» Stated problem
Convert the data below into a Markdown table with two columns, Row and Line. Number each non-blank line in order and leave out the blank lines.

★ ★ ★

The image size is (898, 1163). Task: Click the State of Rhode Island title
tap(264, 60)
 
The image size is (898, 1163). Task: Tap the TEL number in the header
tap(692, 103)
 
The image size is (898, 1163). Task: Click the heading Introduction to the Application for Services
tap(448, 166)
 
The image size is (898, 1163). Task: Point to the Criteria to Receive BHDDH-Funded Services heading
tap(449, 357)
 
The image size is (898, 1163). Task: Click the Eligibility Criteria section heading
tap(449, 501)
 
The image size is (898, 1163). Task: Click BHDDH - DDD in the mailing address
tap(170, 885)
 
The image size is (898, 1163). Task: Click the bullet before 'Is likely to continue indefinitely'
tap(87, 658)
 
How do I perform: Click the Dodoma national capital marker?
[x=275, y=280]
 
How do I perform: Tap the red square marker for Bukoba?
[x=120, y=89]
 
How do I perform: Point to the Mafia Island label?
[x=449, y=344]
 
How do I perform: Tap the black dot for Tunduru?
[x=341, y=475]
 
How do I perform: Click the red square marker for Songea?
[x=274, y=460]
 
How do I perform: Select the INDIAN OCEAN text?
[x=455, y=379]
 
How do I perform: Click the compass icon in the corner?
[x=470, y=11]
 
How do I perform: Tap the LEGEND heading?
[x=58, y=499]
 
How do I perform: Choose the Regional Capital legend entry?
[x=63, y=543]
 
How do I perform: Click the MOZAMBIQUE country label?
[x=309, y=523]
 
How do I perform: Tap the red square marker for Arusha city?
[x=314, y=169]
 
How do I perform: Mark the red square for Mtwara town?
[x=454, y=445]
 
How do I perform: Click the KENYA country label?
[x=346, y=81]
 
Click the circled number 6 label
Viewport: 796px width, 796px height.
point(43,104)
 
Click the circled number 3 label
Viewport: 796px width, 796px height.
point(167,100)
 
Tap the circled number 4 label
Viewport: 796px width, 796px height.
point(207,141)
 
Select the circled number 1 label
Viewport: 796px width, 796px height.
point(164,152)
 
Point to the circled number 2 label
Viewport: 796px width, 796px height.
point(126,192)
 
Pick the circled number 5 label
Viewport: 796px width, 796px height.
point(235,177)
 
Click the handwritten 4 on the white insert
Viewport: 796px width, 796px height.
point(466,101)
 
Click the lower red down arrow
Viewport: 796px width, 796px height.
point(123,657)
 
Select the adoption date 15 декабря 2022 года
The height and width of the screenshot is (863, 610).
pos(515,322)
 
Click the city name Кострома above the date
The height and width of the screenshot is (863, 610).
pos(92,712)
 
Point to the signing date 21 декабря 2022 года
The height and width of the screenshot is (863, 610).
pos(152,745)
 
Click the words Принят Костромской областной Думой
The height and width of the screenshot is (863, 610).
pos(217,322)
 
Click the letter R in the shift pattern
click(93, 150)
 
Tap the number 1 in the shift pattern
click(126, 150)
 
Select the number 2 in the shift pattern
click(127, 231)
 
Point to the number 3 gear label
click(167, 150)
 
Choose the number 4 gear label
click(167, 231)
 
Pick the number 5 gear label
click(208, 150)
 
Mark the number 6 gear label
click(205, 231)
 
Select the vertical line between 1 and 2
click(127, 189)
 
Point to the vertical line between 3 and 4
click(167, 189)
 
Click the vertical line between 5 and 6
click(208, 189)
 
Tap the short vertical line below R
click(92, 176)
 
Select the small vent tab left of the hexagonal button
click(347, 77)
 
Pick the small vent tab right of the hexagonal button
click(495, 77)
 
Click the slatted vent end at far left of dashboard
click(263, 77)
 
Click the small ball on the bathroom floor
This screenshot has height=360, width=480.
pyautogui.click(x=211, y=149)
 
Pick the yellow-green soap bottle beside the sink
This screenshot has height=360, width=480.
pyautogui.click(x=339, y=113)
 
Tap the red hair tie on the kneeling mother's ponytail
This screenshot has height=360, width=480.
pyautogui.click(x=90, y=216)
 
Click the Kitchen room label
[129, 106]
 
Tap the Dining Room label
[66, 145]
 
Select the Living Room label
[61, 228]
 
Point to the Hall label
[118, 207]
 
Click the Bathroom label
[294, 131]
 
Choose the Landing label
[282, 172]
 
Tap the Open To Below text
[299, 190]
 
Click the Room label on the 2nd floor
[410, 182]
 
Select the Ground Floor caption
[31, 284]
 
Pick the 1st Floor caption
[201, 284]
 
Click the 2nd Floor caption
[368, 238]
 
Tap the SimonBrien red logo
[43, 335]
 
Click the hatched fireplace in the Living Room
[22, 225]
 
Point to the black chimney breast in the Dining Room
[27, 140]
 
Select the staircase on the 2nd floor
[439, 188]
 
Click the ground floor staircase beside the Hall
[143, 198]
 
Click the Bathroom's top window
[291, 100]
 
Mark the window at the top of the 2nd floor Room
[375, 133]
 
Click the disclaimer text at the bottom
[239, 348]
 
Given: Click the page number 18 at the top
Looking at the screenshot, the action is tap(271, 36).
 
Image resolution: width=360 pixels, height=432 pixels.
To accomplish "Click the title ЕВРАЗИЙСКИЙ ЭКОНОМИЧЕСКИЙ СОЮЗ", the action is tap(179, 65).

★ ★ ★

» Correct output
| Row | Line |
|---|---|
| 1 | The image size is (898, 1163). Task: Click the State of Rhode Island title |
| 2 | tap(264, 60) |
| 3 | The image size is (898, 1163). Task: Tap the TEL number in the header |
| 4 | tap(692, 103) |
| 5 | The image size is (898, 1163). Task: Click the heading Introduction to the Application for Services |
| 6 | tap(448, 166) |
| 7 | The image size is (898, 1163). Task: Point to the Criteria to Receive BHDDH-Funded Services heading |
| 8 | tap(449, 357) |
| 9 | The image size is (898, 1163). Task: Click the Eligibility Criteria section heading |
| 10 | tap(449, 501) |
| 11 | The image size is (898, 1163). Task: Click BHDDH - DDD in the mailing address |
| 12 | tap(170, 885) |
| 13 | The image size is (898, 1163). Task: Click the bullet before 'Is likely to continue indefinitely' |
| 14 | tap(87, 658) |
| 15 | How do I perform: Click the Dodoma national capital marker? |
| 16 | [x=275, y=280] |
| 17 | How do I perform: Tap the red square marker for Bukoba? |
| 18 | [x=120, y=89] |
| 19 | How do I perform: Point to the Mafia Island label? |
| 20 | [x=449, y=344] |
| 21 | How do I perform: Tap the black dot for Tunduru? |
| 22 | [x=341, y=475] |
| 23 | How do I perform: Click the red square marker for Songea? |
| 24 | [x=274, y=460] |
| 25 | How do I perform: Select the INDIAN OCEAN text? |
| 26 | [x=455, y=379] |
| 27 | How do I perform: Click the compass icon in the corner? |
| 28 | [x=470, y=11] |
| 29 | How do I perform: Tap the LEGEND heading? |
| 30 | [x=58, y=499] |
| 31 | How do I perform: Choose the Regional Capital legend entry? |
| 32 | [x=63, y=543] |
| 33 | How do I perform: Click the MOZAMBIQUE country label? |
| 34 | [x=309, y=523] |
| 35 | How do I perform: Tap the red square marker for Arusha city? |
| 36 | [x=314, y=169] |
| 37 | How do I perform: Mark the red square for Mtwara town? |
| 38 | [x=454, y=445] |
| 39 | How do I perform: Click the KENYA country label? |
| 40 | [x=346, y=81] |
| 41 | Click the circled number 6 label |
| 42 | Viewport: 796px width, 796px height. |
| 43 | point(43,104) |
| 44 | Click the circled number 3 label |
| 45 | Viewport: 796px width, 796px height. |
| 46 | point(167,100) |
| 47 | Tap the circled number 4 label |
| 48 | Viewport: 796px width, 796px height. |
| 49 | point(207,141) |
| 50 | Select the circled number 1 label |
| 51 | Viewport: 796px width, 796px height. |
| 52 | point(164,152) |
| 53 | Point to the circled number 2 label |
| 54 | Viewport: 796px width, 796px height. |
| 55 | point(126,192) |
| 56 | Pick the circled number 5 label |
| 57 | Viewport: 796px width, 796px height. |
| 58 | point(235,177) |
| 59 | Click the handwritten 4 on the white insert |
| 60 | Viewport: 796px width, 796px height. |
| 61 | point(466,101) |
| 62 | Click the lower red down arrow |
| 63 | Viewport: 796px width, 796px height. |
| 64 | point(123,657) |
| 65 | Select the adoption date 15 декабря 2022 года |
| 66 | The height and width of the screenshot is (863, 610). |
| 67 | pos(515,322) |
| 68 | Click the city name Кострома above the date |
| 69 | The height and width of the screenshot is (863, 610). |
| 70 | pos(92,712) |
| 71 | Point to the signing date 21 декабря 2022 года |
| 72 | The height and width of the screenshot is (863, 610). |
| 73 | pos(152,745) |
| 74 | Click the words Принят Костромской областной Думой |
| 75 | The height and width of the screenshot is (863, 610). |
| 76 | pos(217,322) |
| 77 | Click the letter R in the shift pattern |
| 78 | click(93, 150) |
| 79 | Tap the number 1 in the shift pattern |
| 80 | click(126, 150) |
| 81 | Select the number 2 in the shift pattern |
| 82 | click(127, 231) |
| 83 | Point to the number 3 gear label |
| 84 | click(167, 150) |
| 85 | Choose the number 4 gear label |
| 86 | click(167, 231) |
| 87 | Pick the number 5 gear label |
| 88 | click(208, 150) |
| 89 | Mark the number 6 gear label |
| 90 | click(205, 231) |
| 91 | Select the vertical line between 1 and 2 |
| 92 | click(127, 189) |
| 93 | Point to the vertical line between 3 and 4 |
| 94 | click(167, 189) |
| 95 | Click the vertical line between 5 and 6 |
| 96 | click(208, 189) |
| 97 | Tap the short vertical line below R |
| 98 | click(92, 176) |
| 99 | Select the small vent tab left of the hexagonal button |
| 100 | click(347, 77) |
| 101 | Pick the small vent tab right of the hexagonal button |
| 102 | click(495, 77) |
| 103 | Click the slatted vent end at far left of dashboard |
| 104 | click(263, 77) |
| 105 | Click the small ball on the bathroom floor |
| 106 | This screenshot has height=360, width=480. |
| 107 | pyautogui.click(x=211, y=149) |
| 108 | Pick the yellow-green soap bottle beside the sink |
| 109 | This screenshot has height=360, width=480. |
| 110 | pyautogui.click(x=339, y=113) |
| 111 | Tap the red hair tie on the kneeling mother's ponytail |
| 112 | This screenshot has height=360, width=480. |
| 113 | pyautogui.click(x=90, y=216) |
| 114 | Click the Kitchen room label |
| 115 | [129, 106] |
| 116 | Tap the Dining Room label |
| 117 | [66, 145] |
| 118 | Select the Living Room label |
| 119 | [61, 228] |
| 120 | Point to the Hall label |
| 121 | [118, 207] |
| 122 | Click the Bathroom label |
| 123 | [294, 131] |
| 124 | Choose the Landing label |
| 125 | [282, 172] |
| 126 | Tap the Open To Below text |
| 127 | [299, 190] |
| 128 | Click the Room label on the 2nd floor |
| 129 | [410, 182] |
| 130 | Select the Ground Floor caption |
| 131 | [31, 284] |
| 132 | Pick the 1st Floor caption |
| 133 | [201, 284] |
| 134 | Click the 2nd Floor caption |
| 135 | [368, 238] |
| 136 | Tap the SimonBrien red logo |
| 137 | [43, 335] |
| 138 | Click the hatched fireplace in the Living Room |
| 139 | [22, 225] |
| 140 | Point to the black chimney breast in the Dining Room |
| 141 | [27, 140] |
| 142 | Select the staircase on the 2nd floor |
| 143 | [439, 188] |
| 144 | Click the ground floor staircase beside the Hall |
| 145 | [143, 198] |
| 146 | Click the Bathroom's top window |
| 147 | [291, 100] |
| 148 | Mark the window at the top of the 2nd floor Room |
| 149 | [375, 133] |
| 150 | Click the disclaimer text at the bottom |
| 151 | [239, 348] |
| 152 | Given: Click the page number 18 at the top |
| 153 | Looking at the screenshot, the action is tap(271, 36). |
| 154 | Image resolution: width=360 pixels, height=432 pixels. |
| 155 | To accomplish "Click the title ЕВРАЗИЙСКИЙ ЭКОНОМИЧЕСКИЙ СОЮЗ", the action is tap(179, 65). |